In many cases, this movement of gases and dust brings to a beginning of synthesis around the «white dwarf». This process being perceived by astronomers and astrophysicists as gravitational attraction of the «white dwarf», and that’s creates a mistake while calculating its mass, it seems to be bigger.
If the fact we have stated will be proved right, the fundament of modern astrophysics, built on gravitational attraction of huge mass, «white dwarf», «neutron star» and «black hole» – will turn out to be a mistake. In there is no doubt about that.
What happen to the stars after they «die»?
It’s impossible to give a simple and uniquely answer to this question. Each star has its own physical parameters and surrounded by all kindsof external conditions.

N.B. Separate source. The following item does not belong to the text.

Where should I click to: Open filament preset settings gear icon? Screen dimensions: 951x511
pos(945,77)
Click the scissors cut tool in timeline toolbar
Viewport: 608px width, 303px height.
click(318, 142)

The stars are categorized in three groups. We’ll divide them conventionally to stars with small mass, that doesn’t collapse. Stars with average mass that after the collapse turn into «neutron stars». And star of a large mass – after they collapse, a «black hole» remains.
«White dwarf» is the kernel of former star, consists from the products of drossing that were collected during the whole life period of the star, presented by hot melted ball that spin around its axis.
It’s still unknown if there is a hard kernel inside of the «white dwarf».
The existence of the atmosphere depends on the mass.
As a result in process of synthesis, there was a lot of radioactive substance inside of the star, that’s makes the «white dwarf» a source of radioactive and warmth radiation.
The «white dwarf», stars of small mass, reduces its activity with time, since instable isotopes become stable and cool off. The cooling of the «white dwarf» starts in the outer layers.
There comes a moment when on the surface of the «white dwarf» a thick peel. In its early stages, because of the rotation of the «white dwarf» and the movement of the layers, at times it gets swallowed by the molten substance, and at times appears as separated islands.
From which elements consists this peel it’s hard to say. Light connections should surf up earlier, but the heavy ones, under the influence of the centrifugal forces supposed to surf up as well. During that period, an allocation of gases into the atmosphere takes place. With time the «white dwarf» gets all covered up by the peel and moves into a planet state. Awanderingplanetcanbecapturedbyastar.
With time the peel of the planet grows in thickness, since its molten part is cooling. During the process of cooling allocations of melted substance on the surface of the peel occurs, and as a result it’s landscape changing.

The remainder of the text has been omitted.